A predictive understanding of materials properties would empower science and engineering in most every sector and is a primary goal of materials science research. One large and important category of materials are crystalline solids. Common examples include metals such as magnesium alloys, insulators, ice, and certain rocks. Important properties of crystalline solids are mediated through defects in the crystal structure. These defects can have large impacts even when the defect occurs very rarely (the defect is in dilute concentrations). Thus, a predictive understanding of material properties of crystalline solids requires an understanding of the defects. Unfortunately this is challenging, as defects intimately couple the small (sub-atom sized) and large scales: the complex chemistry of the broken bonds in the core, the discrete atomistic nature of the annular region, and the long-range slow decay of continuum elastic fields. Density functional theory (DFT) is a simulation method that models materials at the very small atomistic/electronic structure. DFT is necessary to study the small atom sized impacts of defects, but it is a great challenge to extend DFT to larger scales. Yet, to capture the full range of defect impacts on crystalline materials, this challenge must be overcome.

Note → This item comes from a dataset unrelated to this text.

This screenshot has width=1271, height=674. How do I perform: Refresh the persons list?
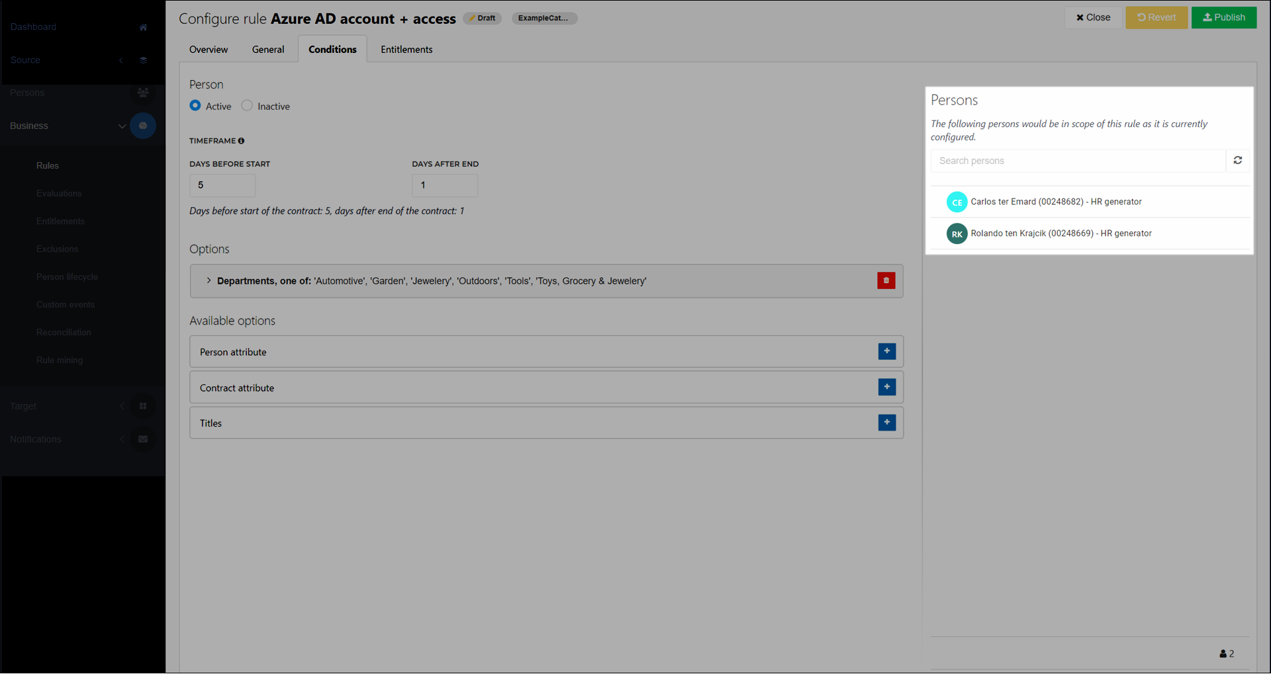(1237, 161)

A number of multiscale approaches have been proposed to address this challenge, but these approached require asymptotic assumptions or ad hoc patches that require case specific expertise in their implementation. These are not only counter to the ab initio philosophy, but also restrict their transferability and their predictive ability.

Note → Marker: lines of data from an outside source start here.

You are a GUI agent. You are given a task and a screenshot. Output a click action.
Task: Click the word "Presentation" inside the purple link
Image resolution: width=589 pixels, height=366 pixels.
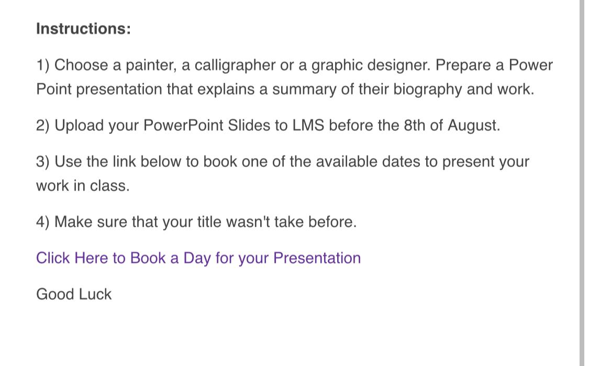click(x=317, y=258)
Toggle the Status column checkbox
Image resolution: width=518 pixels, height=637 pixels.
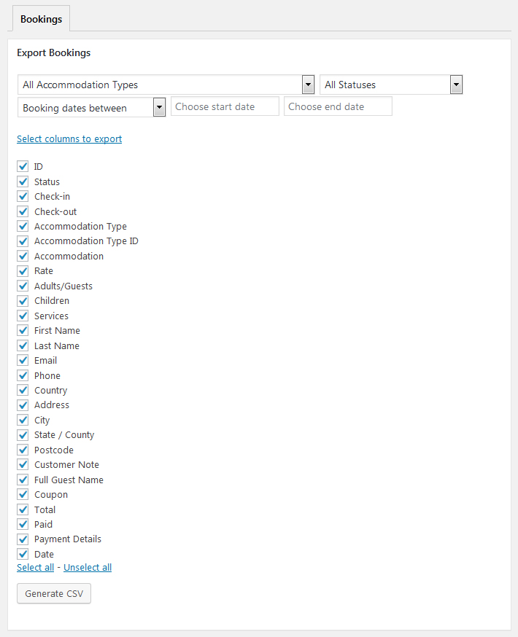23,181
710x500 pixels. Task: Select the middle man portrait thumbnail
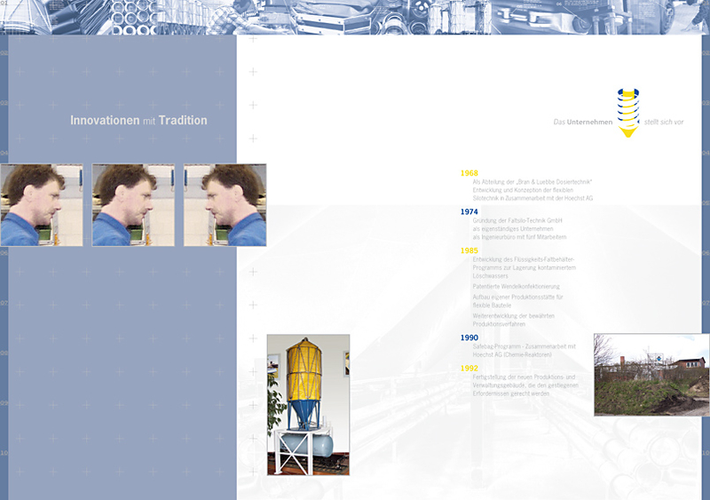pos(133,205)
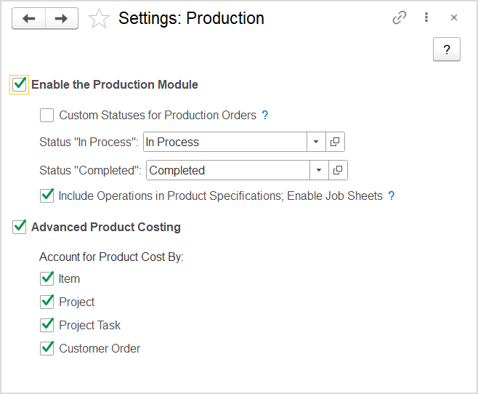Image resolution: width=478 pixels, height=394 pixels.
Task: Click the back navigation arrow
Action: pyautogui.click(x=28, y=19)
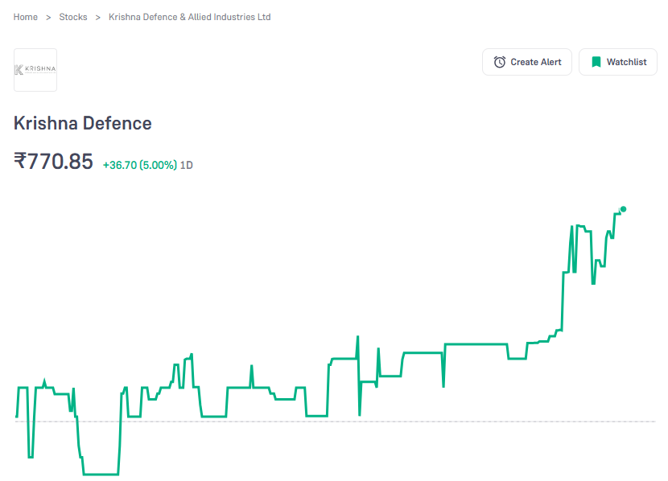Select the Create Alert button
The width and height of the screenshot is (668, 481).
tap(526, 61)
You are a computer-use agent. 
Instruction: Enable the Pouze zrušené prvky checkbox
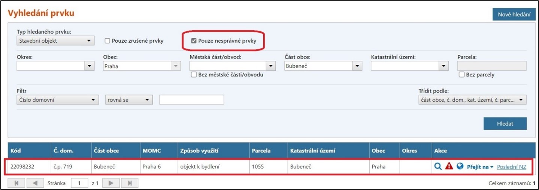[108, 41]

This ASCR Leadership Computing Challenge project supports the peta-scale computation of materials properties from density functional theory. In contrast to previous methods, DFT is the sole input and controlled numerical approximations enable the study of detects at realistic concentrations. The project supports continued development of MacroDFT, the team’s sub-linear scaling computational platform for applying density functional theory to crystalline solids with defects. The project will use MacroDFT to perform a systematic study of defects in Magnesium and its alloys. Mg-alloys have some of the highest strength-to-weight ratios amongst metals. Outcomes of this project can have a huge impact in new lightweight engineering applications and demonstrate a method for predicting materials properties in crystalline materials.